ANSWER: (a) The volume of the boat immersed in water will be that volume of water which weight =50 kg. Since the density of water =1000 kg/m³, this volume will be =50/1000 m³ =1/20 m³.
Hence the fraction of the volume of the boat immersed in water =(1/20 m³)/(1 m³) =1/20.
(b) In the leak condition, when the outer water level comes to the top of the side of the boat, the total volume of water displaced is equal to the internal volume of the boat = 1m³.
The force of buoyancy = weight of this water = 1000 kg. This force balances the weight of the boat plus the weight of the water inside. If the weight of the water inside be X kg, then
X+50 = 1000
→X =950 kg
Hence the volume of inside water =950/1000 m³ =0.950 m³
The inside water volume fraction =(0.950 m³)/(1 m³) =19/20.
13. A cubical block of ice floating in water has to support a metal piece weighing 0.50 kg. What can be the minimum edge of the block so that it does not sink in the water? The specific gravity of ice = 0.9.
ANSWER: Let the minimum edge of the block = X cm
The volume of the ice block =X³ cm³ =X³/10⁶ m³
Density of the ice = 0.9*1000 kg/m³ =900 kg/m³
The weight of the ice block =(X³/10⁶)*900 kg
Total weight of the ice block and the metal piece = (X³/10⁶)*900+0.50 kg
The force of the buoyancy = weight of the water displaced =(X³/10⁶)*1000 kg. (The volume of water displaced just before it sinks is equal to the volume of the ice cube = X³ cm³)
In the given condition the weight of ice cube and the metal = force of buoyancy,
→(X³/10⁶)*900+0.50 = (X³/10⁶)*1000
→(X³/10⁶)*(1000-900) =0.50
→X³ = 0.50*10⁶/100 =5000
→X ≈ 17 cm
14. A cube of ice floats partly in water and partly in K.oil (figure 13-E5).

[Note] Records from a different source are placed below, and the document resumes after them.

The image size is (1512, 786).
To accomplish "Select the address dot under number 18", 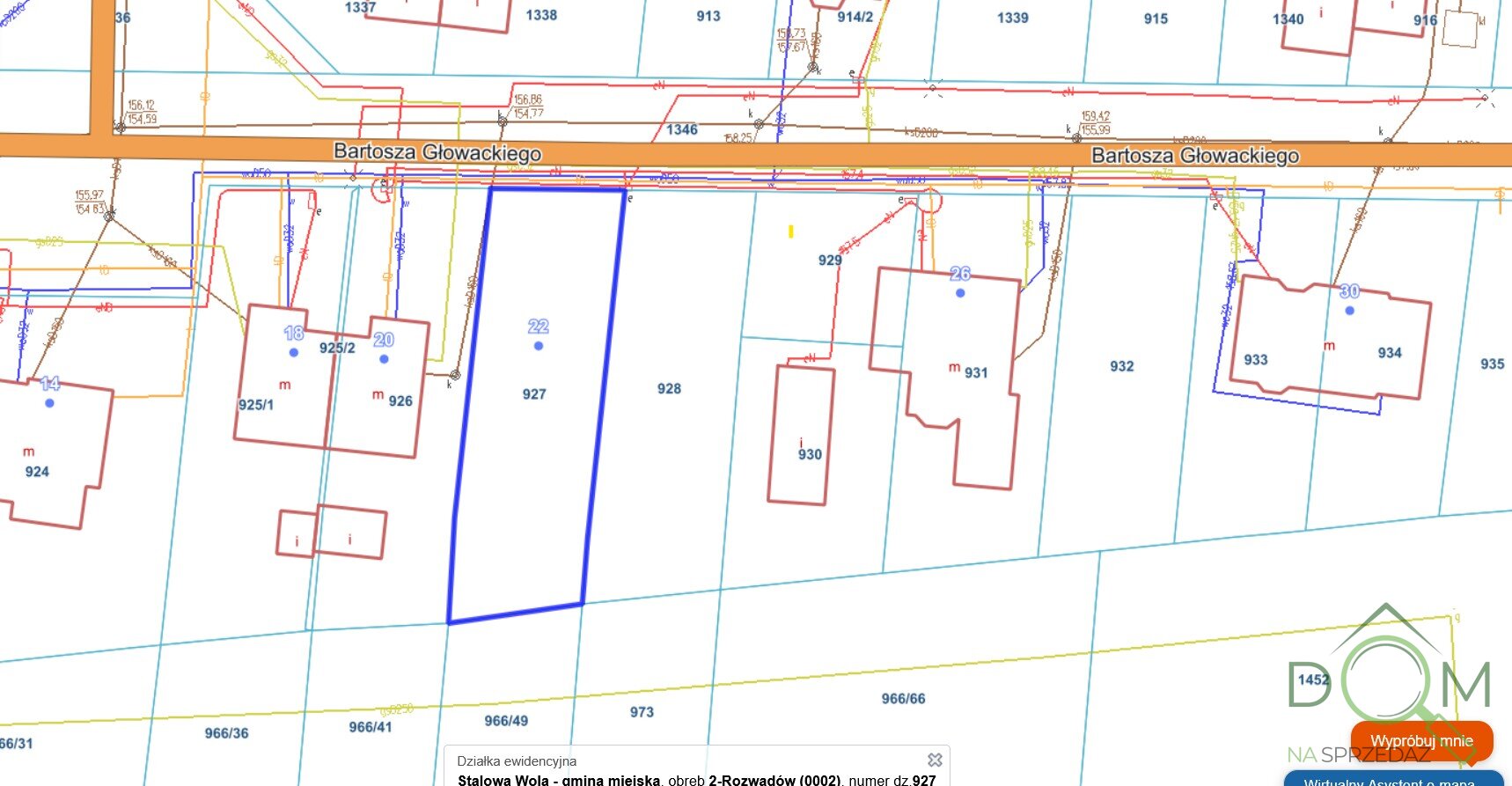I will pos(294,352).
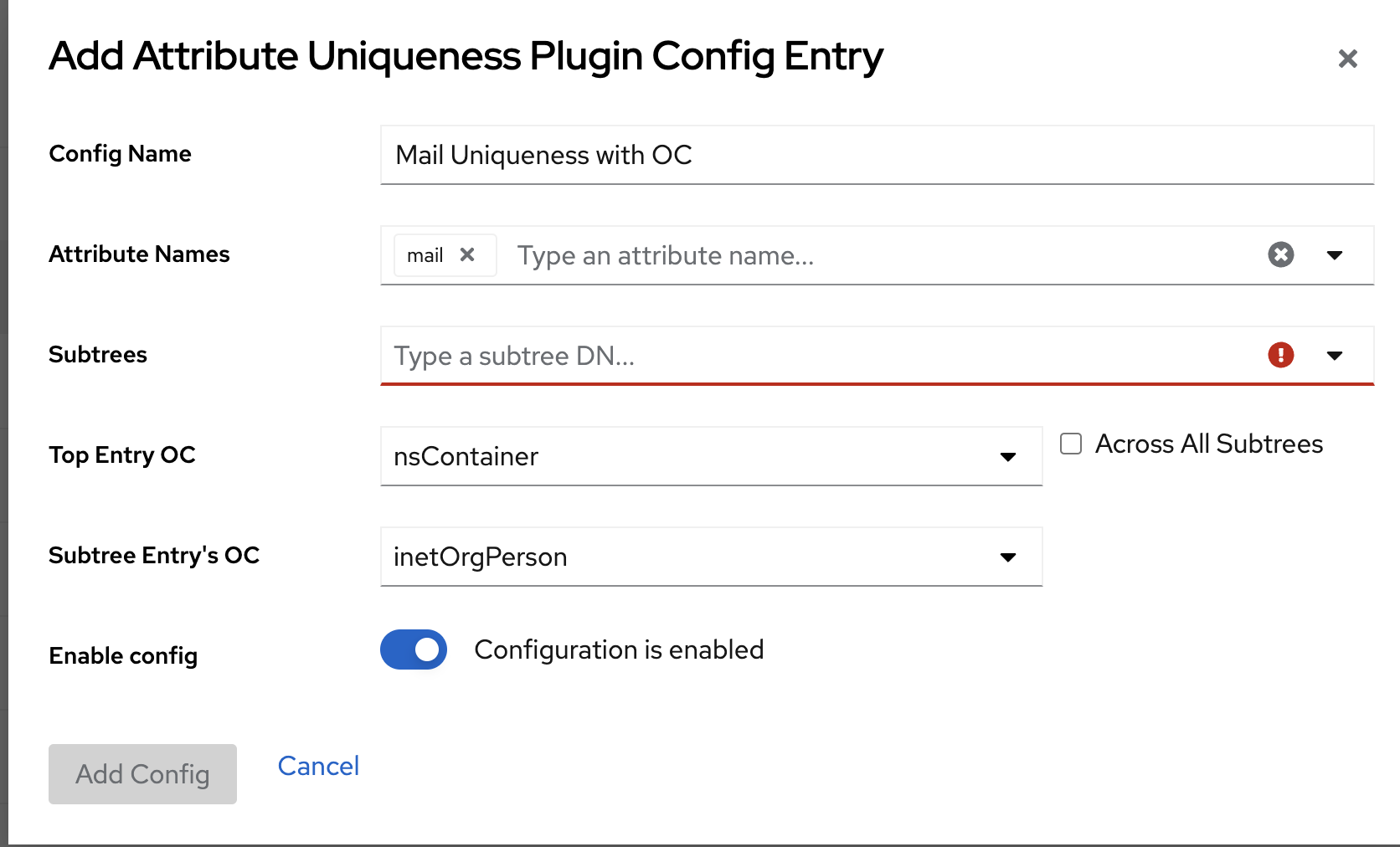Click the Across All Subtrees label
1400x847 pixels.
[1208, 444]
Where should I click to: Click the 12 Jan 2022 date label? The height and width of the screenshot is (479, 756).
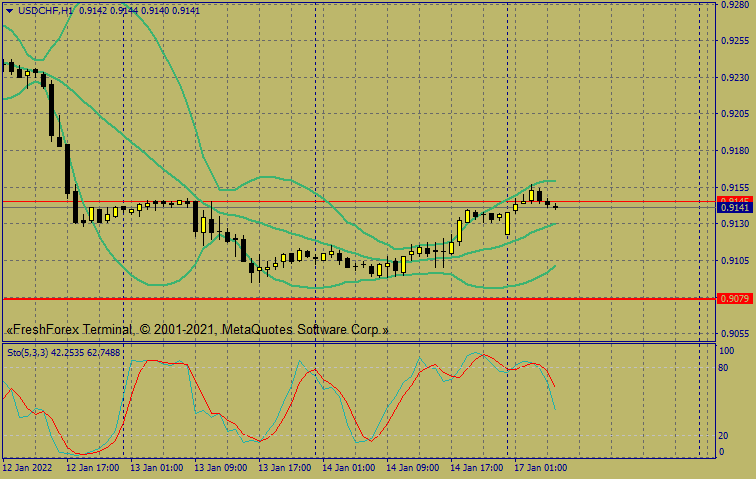(x=28, y=467)
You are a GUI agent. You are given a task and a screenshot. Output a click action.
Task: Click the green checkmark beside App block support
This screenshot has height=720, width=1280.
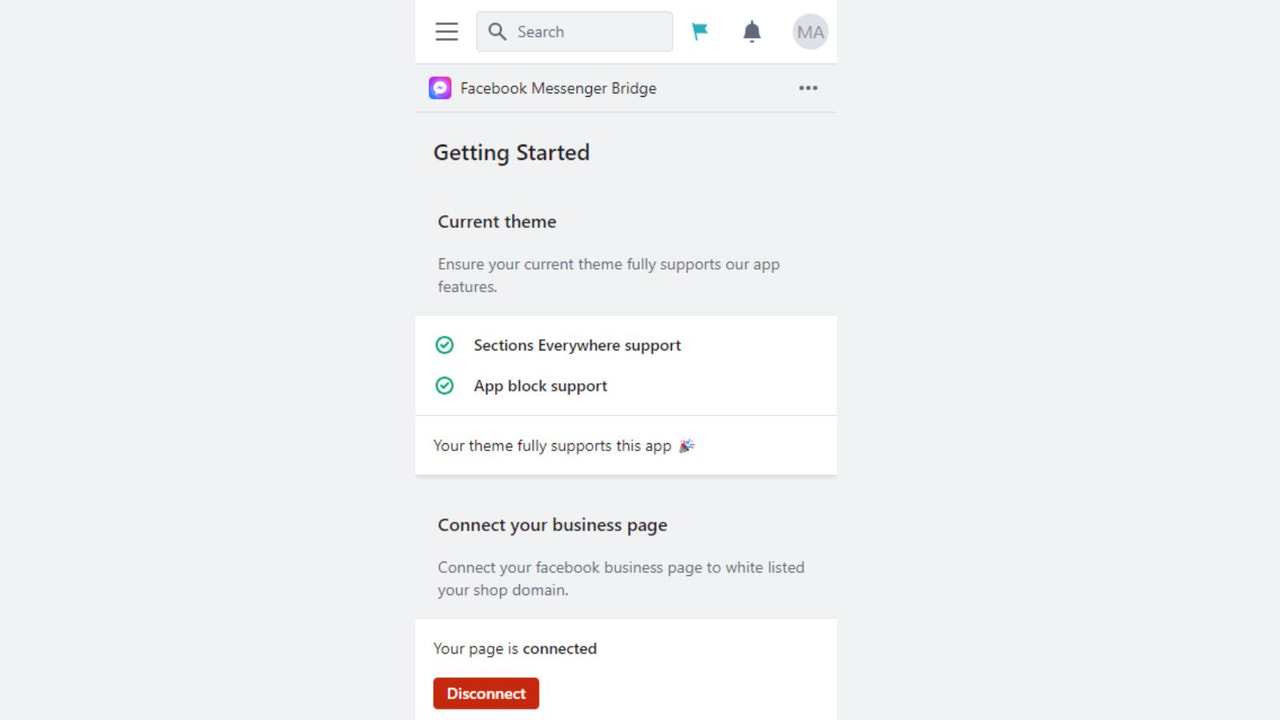coord(445,385)
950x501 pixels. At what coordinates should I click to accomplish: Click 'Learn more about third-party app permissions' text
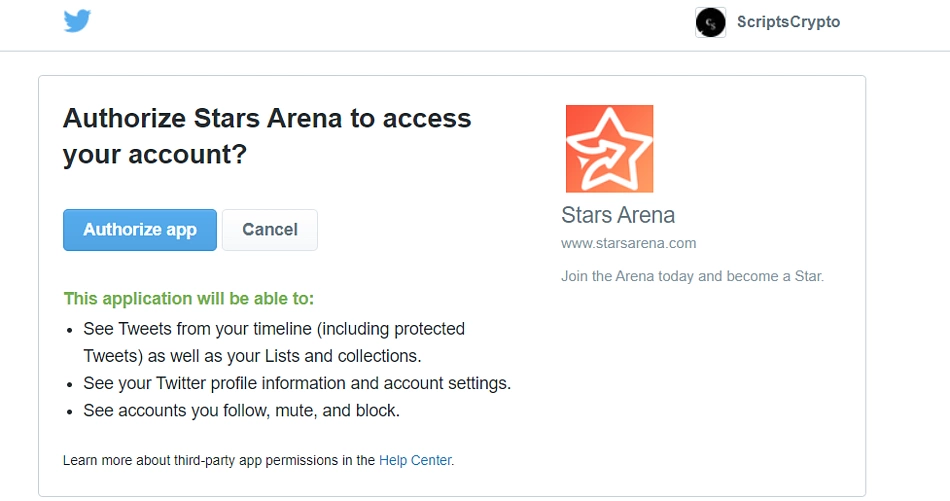[x=219, y=460]
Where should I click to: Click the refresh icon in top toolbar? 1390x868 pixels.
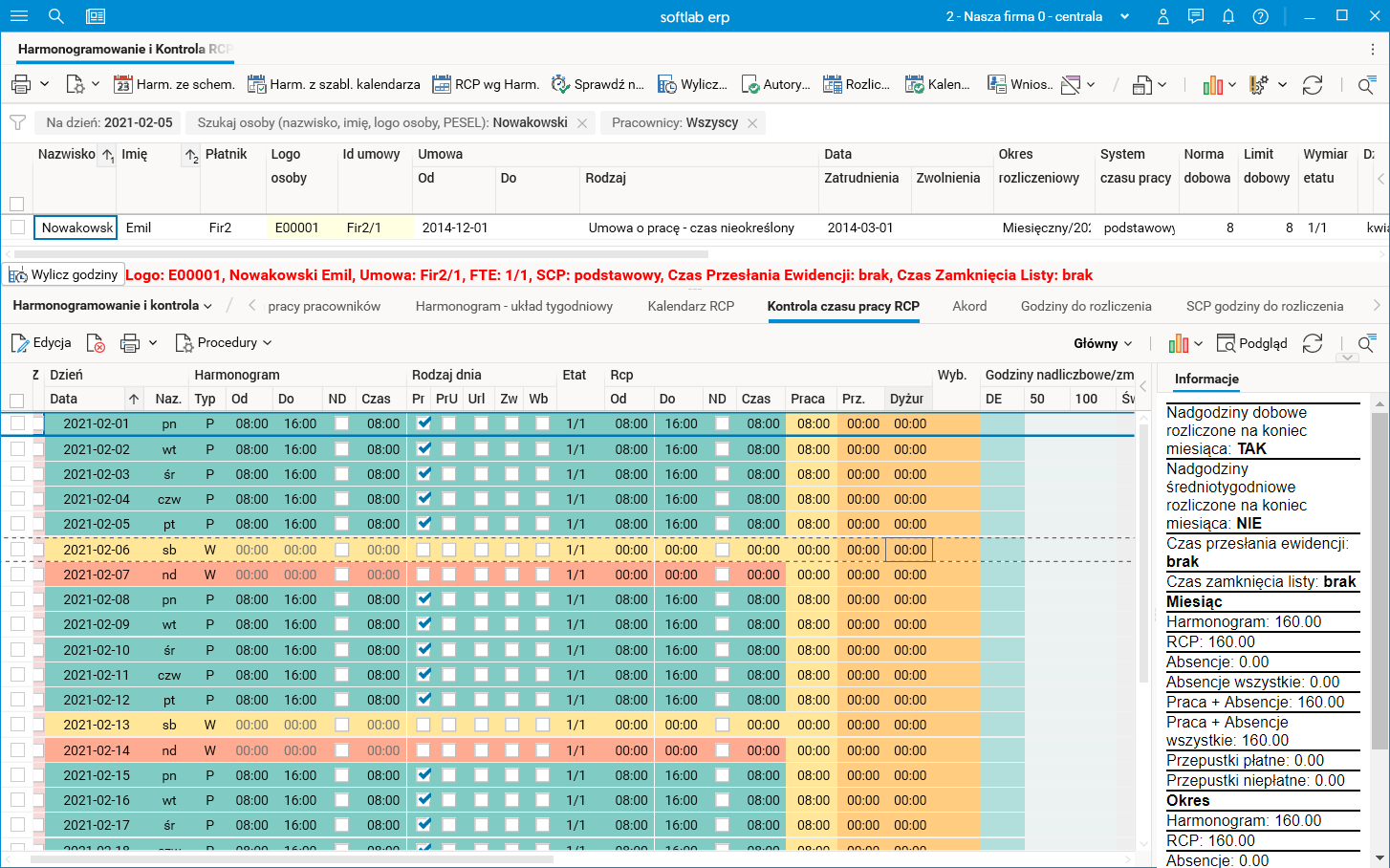click(x=1313, y=85)
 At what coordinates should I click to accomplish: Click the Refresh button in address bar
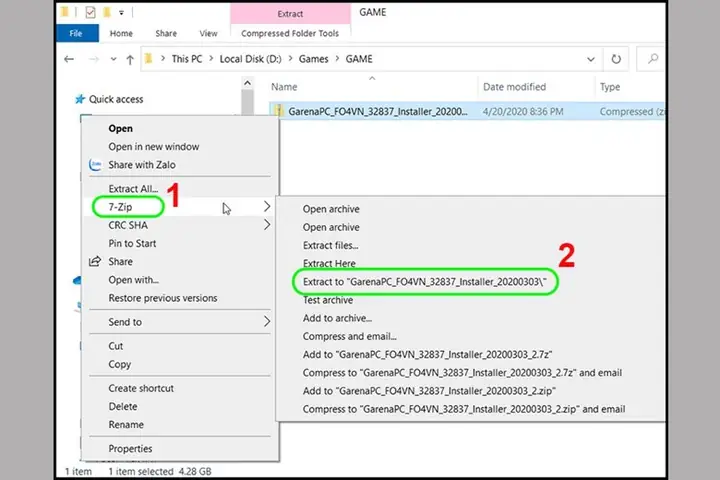617,59
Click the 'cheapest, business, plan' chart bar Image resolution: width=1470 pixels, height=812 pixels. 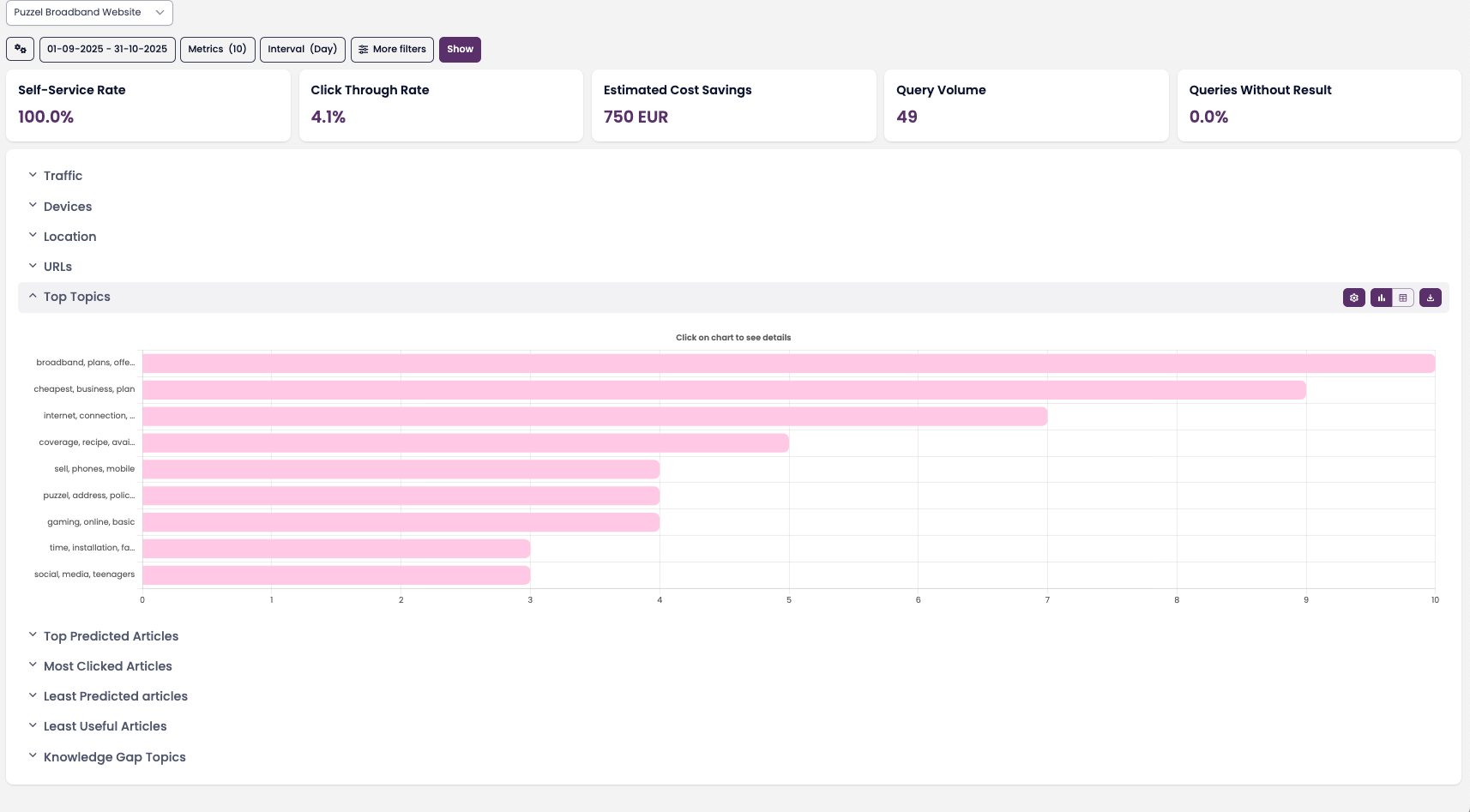723,390
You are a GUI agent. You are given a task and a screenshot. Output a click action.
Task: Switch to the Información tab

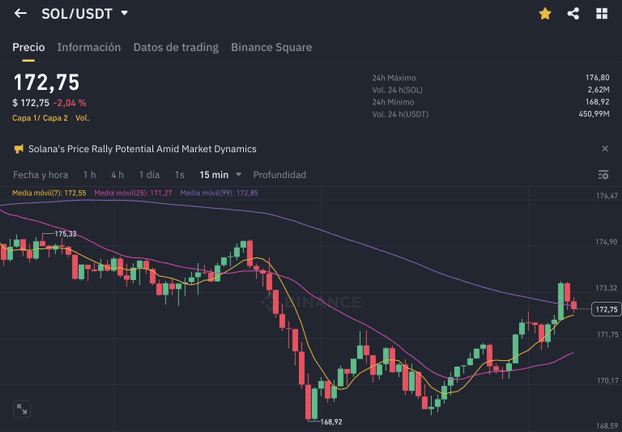(89, 47)
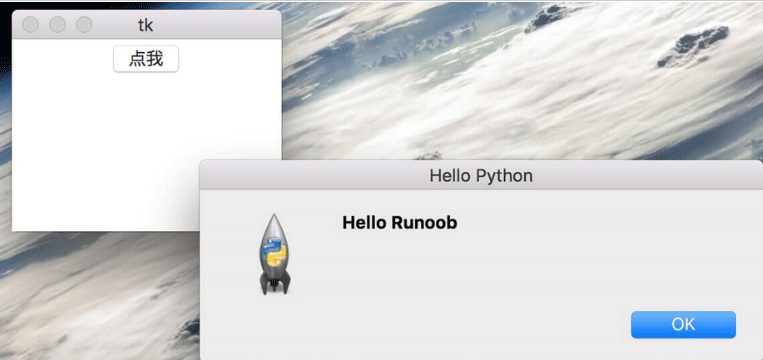Click the dark cloud patch on the wallpaper
Screen dimensions: 763x360
pos(693,46)
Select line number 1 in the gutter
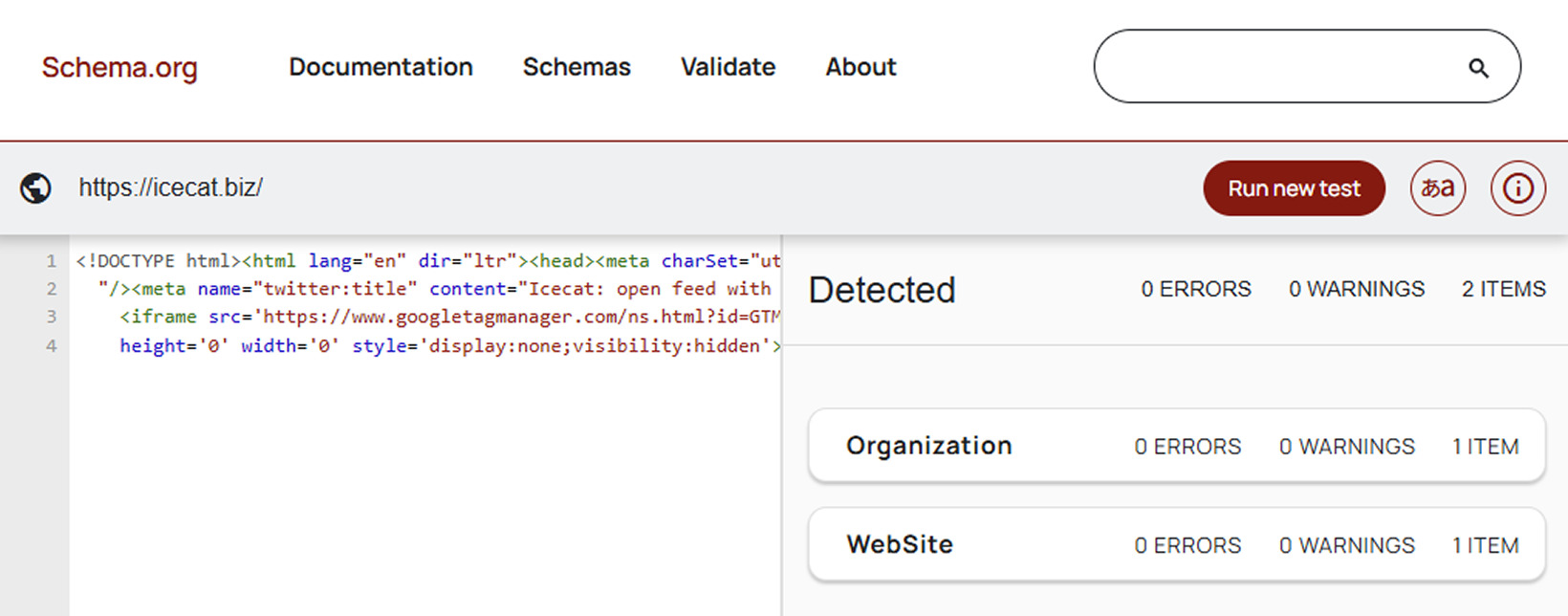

Find the ratio of the volume of ice immersed in water to that in K.oil. The specific gravity of K.oil is 0.8 and that of ice is 0.9.
Figure for Q-14
ANSWER: Let the volume of ice in water = X m³ and the volume of ice in K.oil = Y m³
So total weight of the ice cube =(X+Y)*900 kg
{Because density of the ice = 0.9*1000 =900 kg/m³}
In the floating condition, the total force of buoyancy by the water and the K.oil will be equal to the weight of the ice cube.
The total force of buoyancy = X*1000 + Y*800 kg
Equating the two we get,
(X+Y)*900 = X*1000+Y*800
→1000X-900X = 900Y-800Y
→100X = 100Y
→X = Y
So the volume of ice cube immersed in water is equal to the volume immersed in K.oil. Hence their ratio = 1:1.
15. A cubical box is to be constructed with iron sheets 1 mm in thickness. What can be the minimum value of the external edge so that the cube does not sink in water? Density of iron = 8000 kg/m³ and density of water = 1000 kg/m³.
ANSWER: Let the required external edge = X cm.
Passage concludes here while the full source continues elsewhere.